Dans ces conditions, les cinq avocats de la fratrie Benhaddou, dont Mes Jean-François Casalta et Jean-Sébastien de Casalta, les deux bâtonniers d’Ajaccio et de Bastia, se retrouvent contraints de ferrailler à la marge des débats. « Il n’y a que des trous dans ce dossier », explique Me David Maheu, avocat d’Abelilah Benhaddou, tandis que Me Ouadi Elhamamouchi évoque « le contexte corse » où « la situation de certaines minorités est très tendue ».
Reste que ce procès, martèle le procureur de la République à Bastia, Nicolas Bessone, n’est pas celui du « racisme, absent du dossier ». « M. Benhaddou a voulu privatiser une plage, les habitants de Sisco ont surréagi sous la pression d’un emballement médiatique et de rumeurs qui ont propulsé leur paisible village jusqu’à la “une” de CNN », estime le magistrat, rejoint par la défense de MM. Straboni et Baldi, même si leurs explications – des coups portés « involontairement » aux frères Benhaddou – n’ont pas convaincu le tribunal.
« Une affaire somme toute banale »
« Les habitants de Sisco ne se sont pas réveillés ce matin-là avec l’envie collective d’en découdre. Ils sont simplement allés défendre un gosse du village agressé par Mustafa Benhaddou », analyse Me Marc-Antoine Luca. Sa consœur Rosa Prosperi esquisse, elle, les contours d’un procès dans le procès, celui d’intérêts « étrangers au fond du dossier, d’une médiatisation tous azimuts à laquelle ont largement contribué les frères Benhaddou, pour instrumentaliser une affaire somme toute banale ».
Absents à l’audience « afin de ne pas laisser croire à une quelconque pression politique », Gilles Simeoni et Jean-Guy Talamoni, présidents du conseil exécutif et de l’Assemblée de Corse, enchaînent les interviews à l’extérieur du palais de justice.

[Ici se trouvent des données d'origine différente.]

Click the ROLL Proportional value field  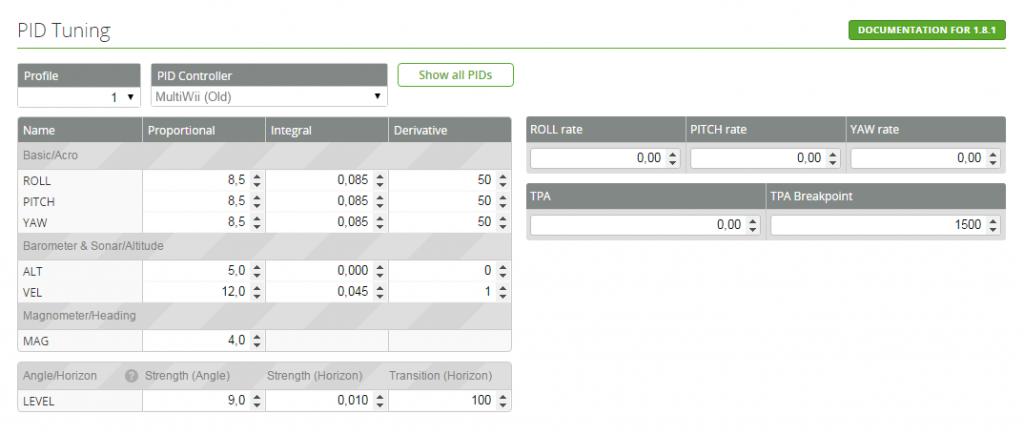pos(196,181)
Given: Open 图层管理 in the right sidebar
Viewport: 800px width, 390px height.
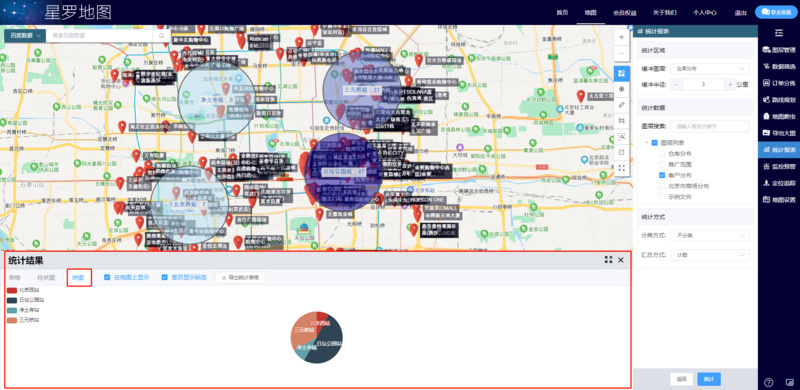Looking at the screenshot, I should 779,50.
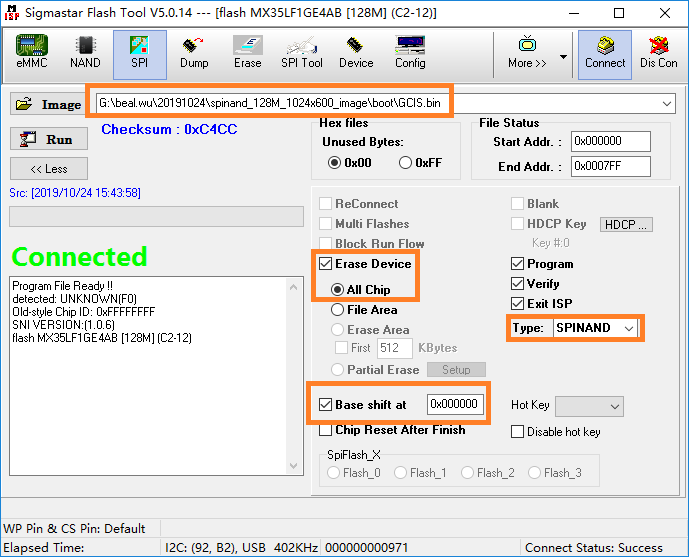Uncheck the Erase Device checkbox
689x557 pixels.
[326, 264]
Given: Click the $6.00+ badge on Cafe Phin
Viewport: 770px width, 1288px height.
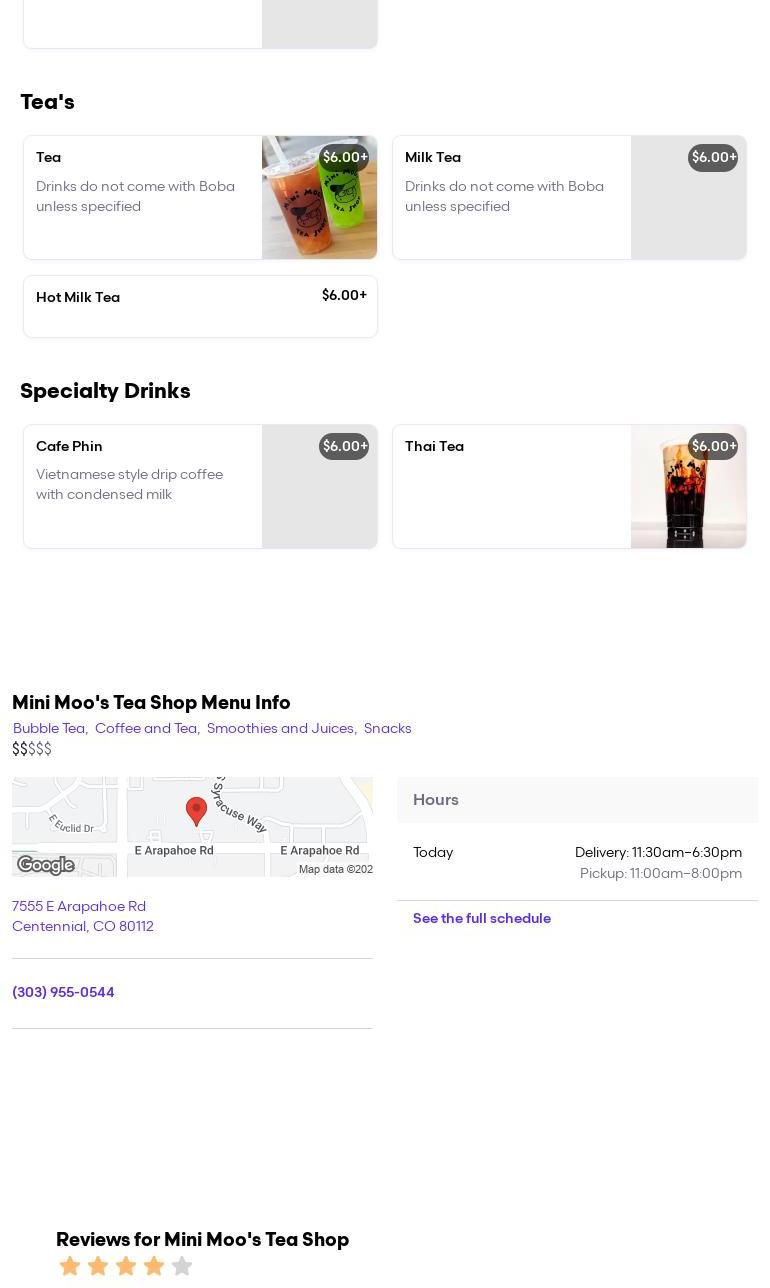Looking at the screenshot, I should click(x=344, y=447).
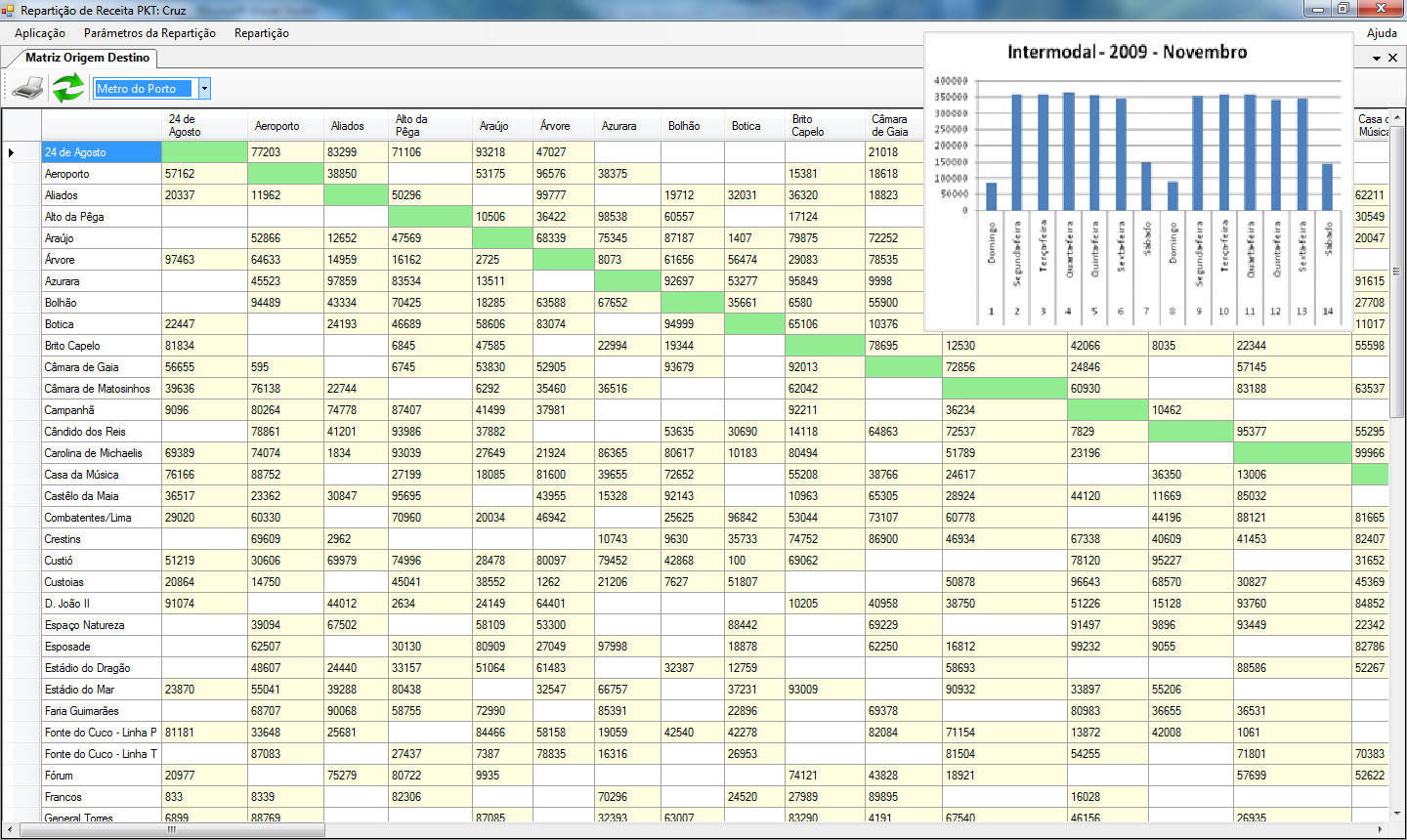Image resolution: width=1407 pixels, height=840 pixels.
Task: Open the Ajuda menu
Action: click(1381, 33)
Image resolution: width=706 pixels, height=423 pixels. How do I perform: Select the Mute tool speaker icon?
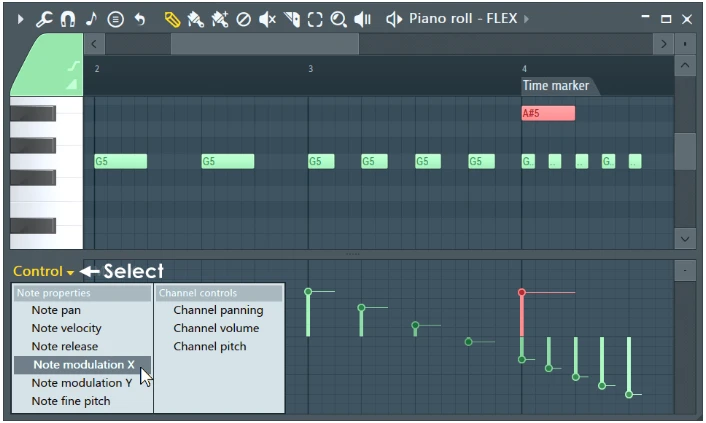(267, 19)
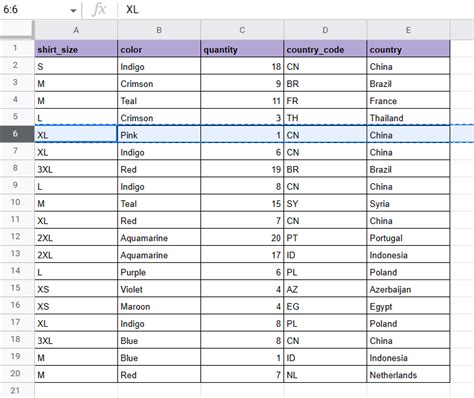Select row 21 header
Image resolution: width=474 pixels, height=398 pixels.
click(x=15, y=390)
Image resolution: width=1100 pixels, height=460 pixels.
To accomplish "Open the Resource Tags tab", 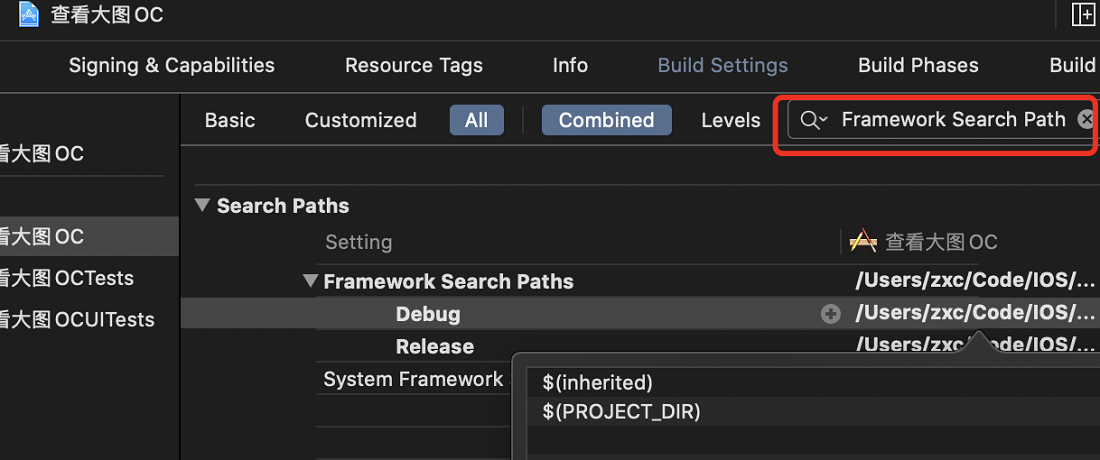I will point(414,65).
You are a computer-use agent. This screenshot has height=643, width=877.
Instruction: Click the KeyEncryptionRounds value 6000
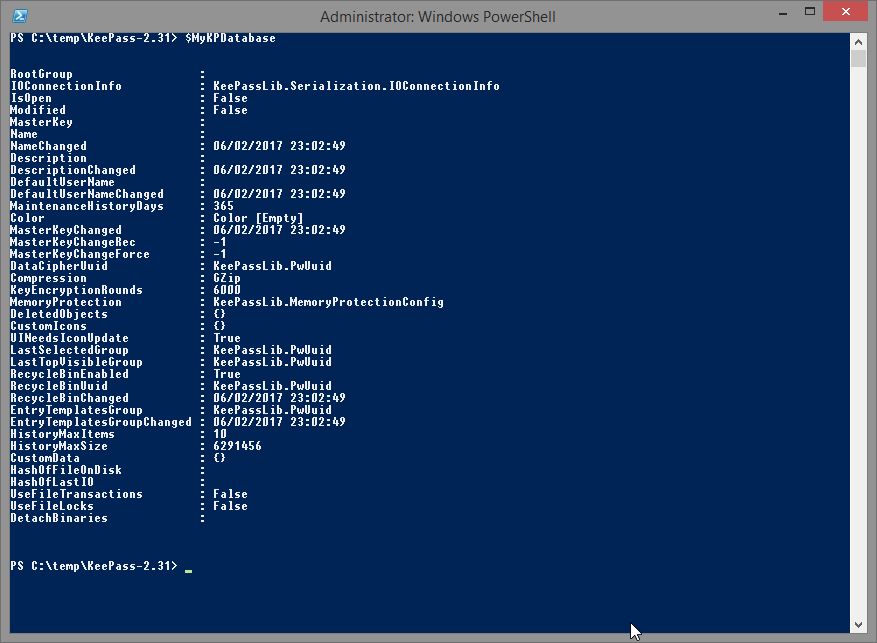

Là, près de 400 personnes dont plusieurs dizaines portant des tee-shirts blancs frappés de la tête de Maure et de l’inscription « Siscu, simu à fianc’à voi » (« Sisco, nous sommes à vos côtés ») battent le pavé devant les grilles du palais de justice dans le calme.
La foule d’anonymes venus supporter « ceux de Sisco », clairsemée après une première averse en fin d’après-midi, sera finalement dispersée par la tombée de la nuit et la longueur de débats qui en appellent de nouveaux : les avocats de Mustafa Benhaddou ont d’ores et déjà annoncé l’intention de leur client de faire appel.